Caso de “mal da vaca louca” no Rio são descartados pelo Ministério da Agricultura e Fiocruz

Segundo fundação, os dois casos que foram investigados são na verdade Doença de Creutzfeldt-Jakob (DCJ); A patologia não tem relação com o consumo de carne

No fim da tarde desta quinta-feira, 11, a fundação Fiocruz e o Ministério da Agricultura e Pecuária descartaram a possibilidade de dois pacientes de Duque de Caxias e de Belford Roxo, na Baixada Fluminense, estarem contaminados com “mal da vaca louca”. Segundo eles, o caso seria um quadro de forma esporádica da Doença de Creutzfeldt-Jakob (DCJ) que não tem ligação com o consumo de carne bovina.

Os pacientes, que estão isolados no Instituto Evandro Chagas, que fica em Manguinhos, na Zona Norte, passaram por análise dos quadros clínicos e radiológicos para se chegar a esse diagnóstico.

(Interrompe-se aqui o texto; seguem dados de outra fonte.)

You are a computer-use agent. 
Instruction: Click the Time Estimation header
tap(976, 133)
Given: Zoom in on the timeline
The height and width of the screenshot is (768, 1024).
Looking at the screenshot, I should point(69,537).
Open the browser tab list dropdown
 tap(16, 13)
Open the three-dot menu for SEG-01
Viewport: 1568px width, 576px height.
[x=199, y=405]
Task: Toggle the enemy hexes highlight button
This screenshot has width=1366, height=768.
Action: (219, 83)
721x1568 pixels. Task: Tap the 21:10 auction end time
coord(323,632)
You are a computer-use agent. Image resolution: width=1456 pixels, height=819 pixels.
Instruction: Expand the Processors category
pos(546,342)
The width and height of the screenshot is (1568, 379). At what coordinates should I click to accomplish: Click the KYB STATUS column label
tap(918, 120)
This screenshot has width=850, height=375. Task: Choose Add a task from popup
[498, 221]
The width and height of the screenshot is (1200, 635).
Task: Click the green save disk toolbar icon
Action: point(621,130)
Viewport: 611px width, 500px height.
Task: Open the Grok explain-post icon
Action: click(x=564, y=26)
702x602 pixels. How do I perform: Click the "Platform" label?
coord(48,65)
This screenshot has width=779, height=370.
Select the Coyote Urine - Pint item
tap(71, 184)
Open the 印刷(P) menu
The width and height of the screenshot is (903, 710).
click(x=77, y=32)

“As encefalopatias espongiformes correspondem a uma família de doenças degenerativas causadas por um agente infeccioso que altera as proteínas do cérebro, danificando o sistema nervoso. Existem, na verdade, algumas formas diferentes. A principal delas a da Doença de Creutzfeldt-Jakob, cuja principal manifestação é a forma esporádica, que é uma forma que acontece na população em geral sem uma causa clara. Não é transmissível por contato social, não é transmissível por consumo de carne”, afirmou Estêvão Portela Nunes, médico e vice-diretor de Serviços Clínicos Instituto Nacional de Infectologia Evandro Chagas.

A doença da vaca louca é conhecida pelo nome de variante da Doença de Creutzfeldt-Jakob (vDCJ), e foi diagnosticado pela primeira vez em 1995. Ao todo, já foram diagnosticados 178 diagnósticos da doença, mas nenhum deles no Brasil.